AIM OF THE EXERCISE:
Exactly reproduce the lines from the one containing "This screenshot has height=720, width=1280." through the last line of the data, both ends included, leaving out pictures.

Collected data:
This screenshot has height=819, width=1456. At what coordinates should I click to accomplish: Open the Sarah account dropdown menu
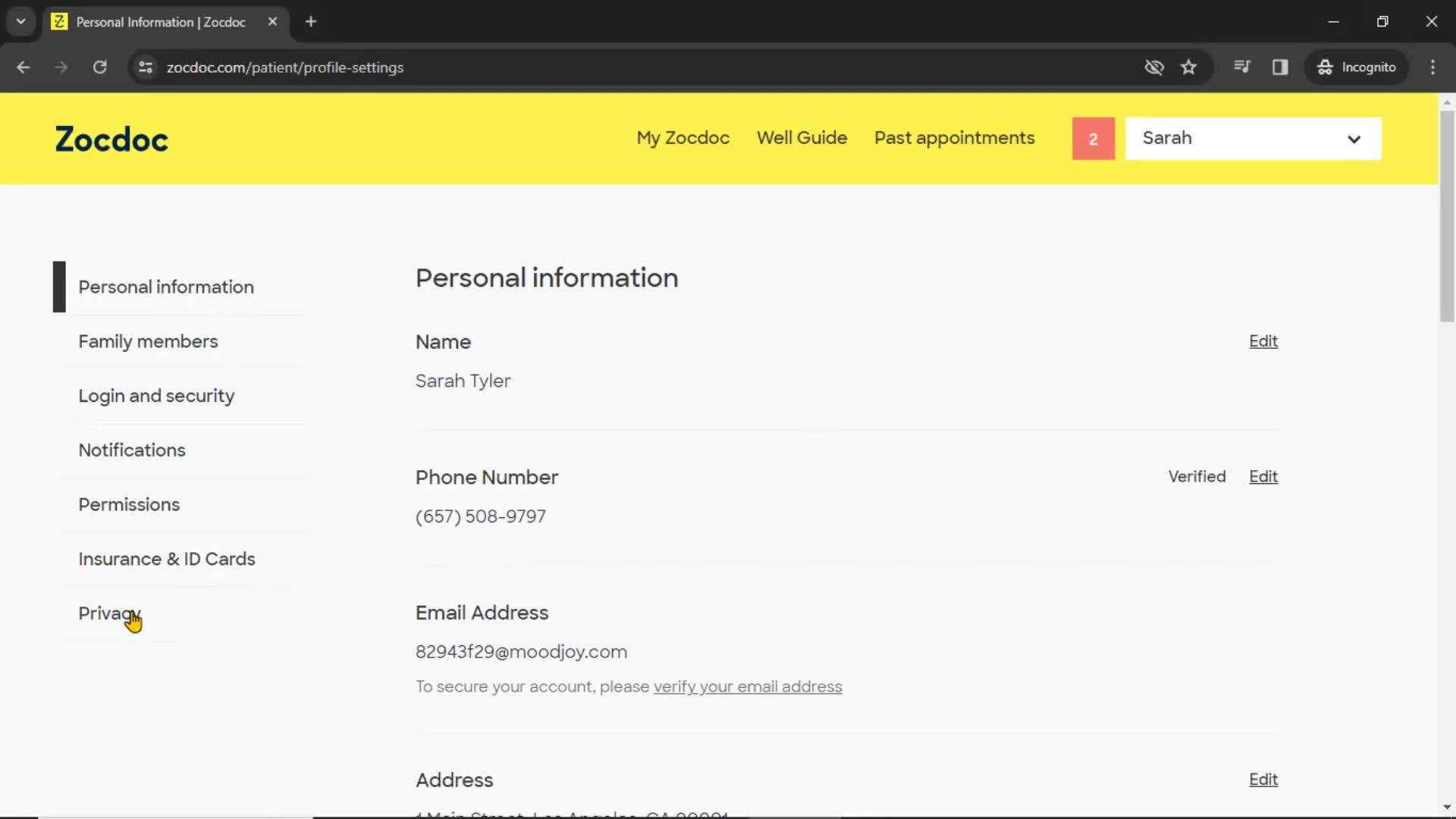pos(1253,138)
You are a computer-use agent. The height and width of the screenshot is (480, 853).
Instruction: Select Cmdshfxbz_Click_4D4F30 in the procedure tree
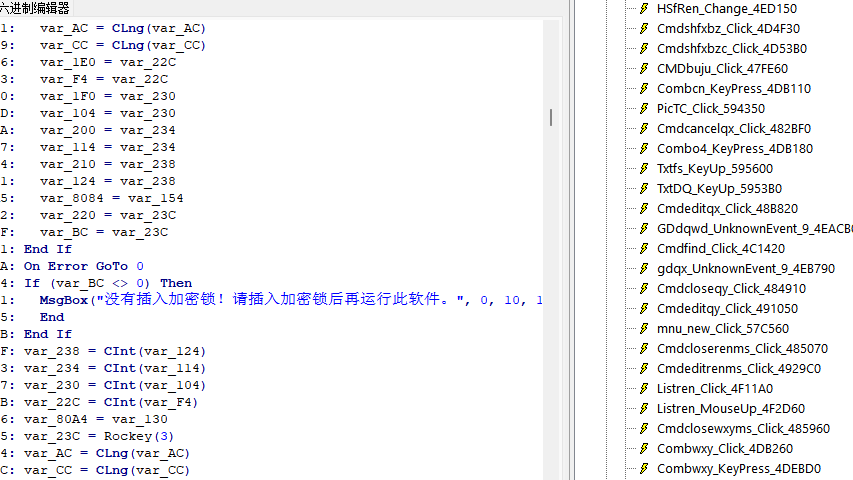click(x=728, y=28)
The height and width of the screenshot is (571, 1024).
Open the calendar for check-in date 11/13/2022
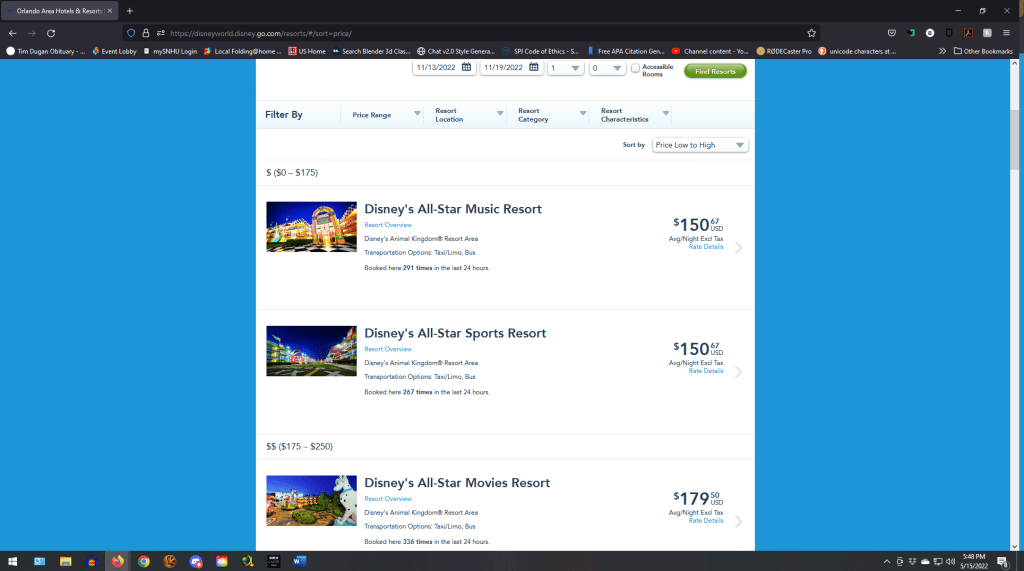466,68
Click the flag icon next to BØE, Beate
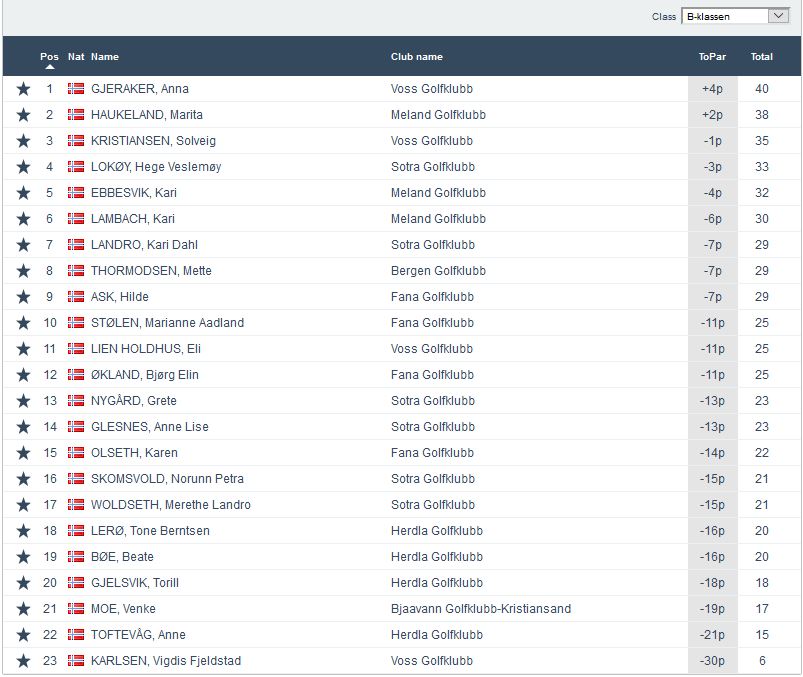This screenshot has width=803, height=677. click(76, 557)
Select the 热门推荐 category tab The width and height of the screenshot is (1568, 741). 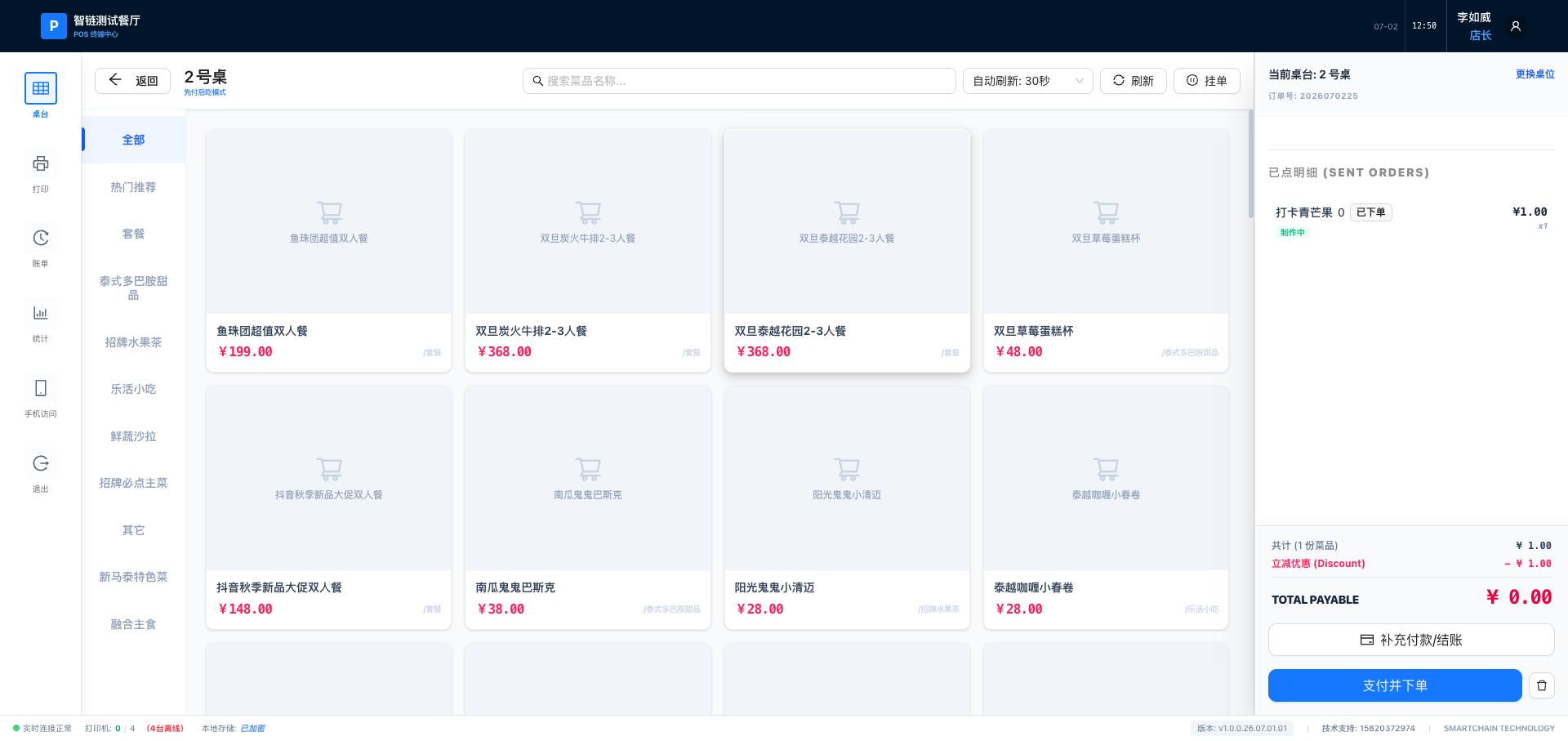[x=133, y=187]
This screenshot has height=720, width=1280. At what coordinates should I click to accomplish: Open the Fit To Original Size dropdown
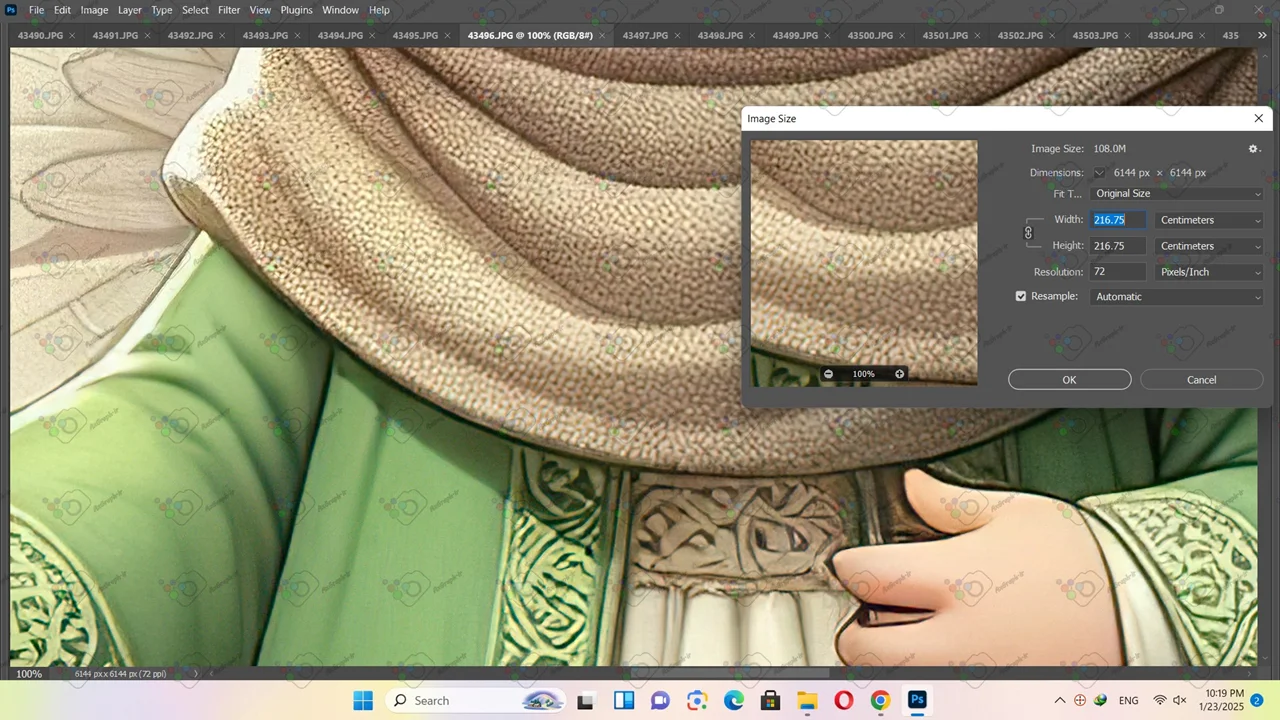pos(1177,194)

RESULT FOR THIS EXERCISE:
This screenshot has height=720, width=1280. At what coordinates should I click to accomplish: Open the Fit To Original Size dropdown
pos(1177,194)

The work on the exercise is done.